Londyński dom aukcyjny Sotheby's mimo prośby Ministerstwa Kultury i Dziedzictwa Narodowego nie wycofa z jutrzejszej licytacji obrazu Henryka Siemiradzkiego "Taniec wśród mieczów". Dziennikarz RMF FM Bogdan Frymorgen zwrócił się z prośba o komentarz do biura prasowego Sotheby's, a w odpowiedzi otrzymał pisemny komunikat.

Z komunikatu wynika, że dyrekcja domu aukcyjnego Sotheby’s nie uważa, że obraz Siemiradzkiego można zaliczyć do strat  wojennych. Obraz był w Polsce jeszcze przez kilkadziesiąt lat po wojnie, a ponieważ - jak napisano - jego właściciele opuścili kraj legalnie, Sotheby’s uważa, że obraz wywieziony został w ten sam sposób. 

Dokumenty przedstawione przez polską stronę nie podważyły - jak poinformowano dziennikarza RMF FM - tej tezy. Rzecznik domu akcyjnego podkreślił zarazem, że od 1997 roku w Sotheby’s działa specjalny departament zajmujący się dziełami sztuki zrabowanymi przez nazistów i współpracuje z ludźmi, którzy zostali w ten sposób pokrzywdzeni.

Zatem licytacja należącego do prywatnego niemieckiego właściciela obrazu odbędzie się jutro. To część aukcji szerszej kolekcji obrazów rosyjskich. Wystawiający twierdzi, że obraz nabyli jego rodzice w latach 60. 

MKiDN: Jest prawdopodobne, że obraz Siemiradzkiego opuścił Polskę niezgodnie z prawem

"Obraz "Taniec wśród mieczów" był prezentowany w Towarzystwie Zachęty Sztuk Pięknych w Warszawie na wystawie monograficznej Henryka Siemiradzkiego latem 1939 r. jako własność p.
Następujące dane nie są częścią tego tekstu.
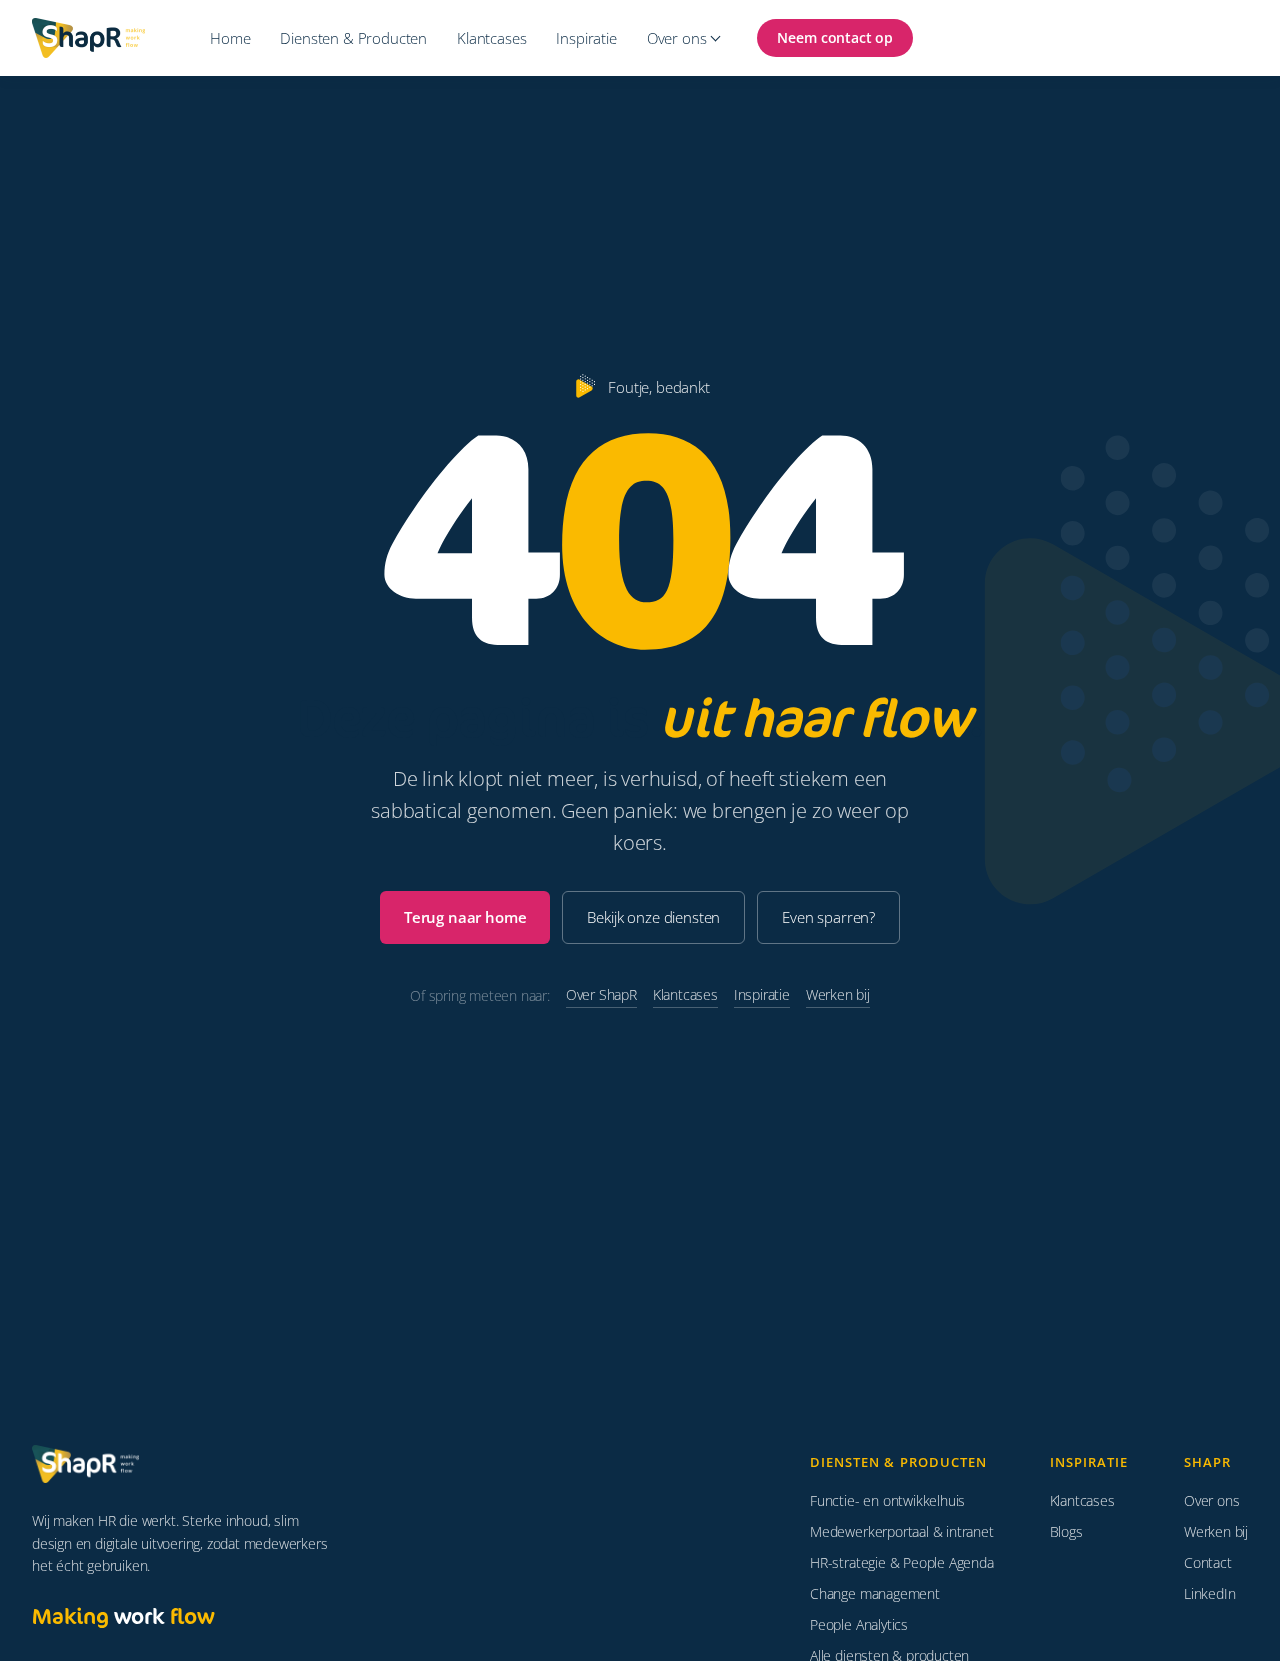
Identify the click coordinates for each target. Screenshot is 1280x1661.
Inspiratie (586, 38)
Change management (875, 1593)
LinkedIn (1209, 1593)
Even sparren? (828, 917)
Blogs (1066, 1531)
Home (230, 38)
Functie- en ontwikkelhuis (887, 1500)
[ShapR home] (98, 38)
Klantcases (491, 38)
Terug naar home (465, 917)
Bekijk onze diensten (653, 917)
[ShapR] (92, 1464)
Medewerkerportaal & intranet (901, 1531)
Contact (1208, 1562)
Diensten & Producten (353, 38)
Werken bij (838, 994)
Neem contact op (835, 37)
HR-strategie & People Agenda (901, 1562)
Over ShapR (601, 994)
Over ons (677, 38)
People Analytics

Anny Szretterowej. Wystawa planowo miała trwać do końca września jednak w wyniku wybuchu II wojny światowej oraz okupacji niemieckiej obiekty zostały zabezpieczone przez władze niemieckie i przewiezione do gmachu Muzeum Narodowego w Warszawie" - napisało w komunikacie Ministerstwo Kultury i Dziedzictwa Narodowego. 
 
Jak poinformowano, w wyniku dodatkowych kwerend archiwalnych prowadzonych przez Wydział Strat Wojennych ustalono, że obraz 18 listopada 1939 r. został odebrany za zgodą władz niemieckich z Muzeum Narodowego w Warszawie przez Annę Szretter, jego ówczesną właścicielkę. "Losy obiektu od tego momentu aż do 24 marca 1953 r. pozostają nieznane. Nieznane także są okoliczności wejścia w posiadanie obrazu przez osobę prywatną, która 24 marca 1953 r. zarejestrowała obiekt w rejestrze zabytków ruchomych na podstawie dekretu z dnia 1 marca 1946 r. o rejestracji i zakazie wywozu dzieł sztuki plastycznej oraz przedmiotów o wartości artystycznej, historycznej lub kulturalnej. Zgodnie z tym zapisem obraz ten nie mógł zostać wywieziony poza granicę Polski. Co ważne, przy tym obiekcie nie ma naniesionych jakichkolwiek uwag mogących świadczyć o zmianie właściciela bądź wykreśleniu obiektu z Rejestru Zabytków Ruchomych. Takie zapisy, pojawiają się w rubryce "Uwagi" w przypadku innych obiektów, których status prawny zmienił się na przestrzeni lat" - podkreślono. 
 
"Resort kultury, 6 listopada, wystąpił do Sotheby’s o wycofanie obrazu z aukcji, nie posiadając wówczas jeszcze informacji dotyczących powojennych losów obiektu. Brak informacji dotyczących okoliczności nabycia obrazu przez obecnego posiadacza oraz fakt, że obraz na podstawie obecnie posiadanych przez ministerstwo informacji został wywieziony z Polski bez stosownego pozwolenia, przemawia za tym, że obiekt obciążany jest wadą prawną. Dom aukcyjny został poinformowany o tym fakcie 23 listopada i ponownie poproszony o wycofanie obrazu z aukcji do wyjaśnienia wszystkich wątpliwości. Niestety dom aukcyjny nie przychylił się do prośby ministerstwa, argumentując swoją decyzję brakiem dostatecznych dowodów ze strony polskiej, nie przedstawił jednak żadnych dokumentów poświadczających legalny wywóz z Polski czy danych posiadacza, które pozwoliłyby stronie polskiej na zweryfikowanie legalności wywozu" - czytamy w komunikacie. 
 
"W związku z tym, że istnieje duże prawdopodobieństwo, iż płótno Siemiradzkiego opuściło Polskę niezgodnie z prawem, resort kultury nie ustaje w staraniach o potwierdzenie tego faktu i powstrzymanie aukcji obrazu" - stwierdziło MKiDN.